Do Grizzlies Prey on Humans?

There are a few tragic examples in the literature and in recent history of grizzly bears feeding on humans.  One of the most high-profile incidents occurred in the summer of 1967 in Glacier National Park in the United States, in which two young women lost their lives in two separate grizzly bear attacks on the same night.   The odds against this seemed astronomical.  The tragedy was an eye-opener for wildlife experts and parks managers; it resulted in dramatic changes being made to the management of bears in the North American parks, including education for recreationists and the proper management of garbage in parks.  Yet another well-known case was the tragic death of Timothy Treadwell and his partner Amie Huguenard in Alaska in 2003.   More recently, on July 31, 2019, a British Columbia man was almost killed by a grizzly in apparent predatory mode on the BC mainland just east of Vancouver Island.  The bear knocked him off his bicycle and proceeded to feed on him, first attacking his abdomen and then turning to the flesh on his thigh, biting him right down to the bone.  The man saved himself by stabbing the bear in the neck with a pen knife, at which point it left him.  He then had to make his way for several kilometres with life-threatening injuries to a construction camp where first aid was rendered.

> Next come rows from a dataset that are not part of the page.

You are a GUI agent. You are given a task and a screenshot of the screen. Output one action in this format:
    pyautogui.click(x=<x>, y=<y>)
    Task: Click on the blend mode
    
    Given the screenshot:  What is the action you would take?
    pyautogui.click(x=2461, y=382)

Aside from such very rare episodes, however, grizzly bears generally do not appear to view humans as prey.  A grizzly bear's main interest is to keep people away, either from itself, its prey, or its cubs.  Although they can be quite ferocious in charging and attacking, grizzlies generally do not view people as a preferred food source (fortunately for us!).  

Also, it's important to note that, like black bears, grizzlies have rarely attacked groups of hikers or people on horseback - so once again, there is some safety in numbers!  Parks Canada, for example, recommends that on some wilderness trails, you travel in groups of four or more, for increased safety.

3.  Polar Bear (Ursus maritimus)

It is widely believed that polar bears stalk and attack humans as prey.  I suppose from a polar bear's perspective, most of us would make a fine meal, as would a seal or walrus, minus the blubber.   That said, recent research (2017) by Jim Wilder, a scientist with the U.S. Fish and Wildlife Service in Alaska, suggests that the 'man-eating polar bear' may be more of a myth.  Wilder reviewed all known cases of polar bear attacks and found that almost two-thirds of the fatal attacks on humans were carried out by young adult bears (mostly male) who were beginning to starve.  His conclusion was that most well-fed polar bears do not need to hunt humans as prey.  Nevertheless, perhaps it would be fair to speculate that as climate changes continues to cause the melting of sea ice and diminish hunting opportunities for polar bears, humans should continue to be cautious around this very powerful predator.

Since I have no experience with these bears, I will not make suggestions or recommendations, other than to mention that experienced biologists and guides rarely venture into polar bear country without firearms and training in how to use them.   I do realize this seems to contradict the advice about not using firearms - suffice it to say, the behaviour of polar bears, and the environment and circumstances in which they may be encountered, warrants the use of all possible tools.  These include bear spray, electric fencing for campsites, and even firearms as a last resort.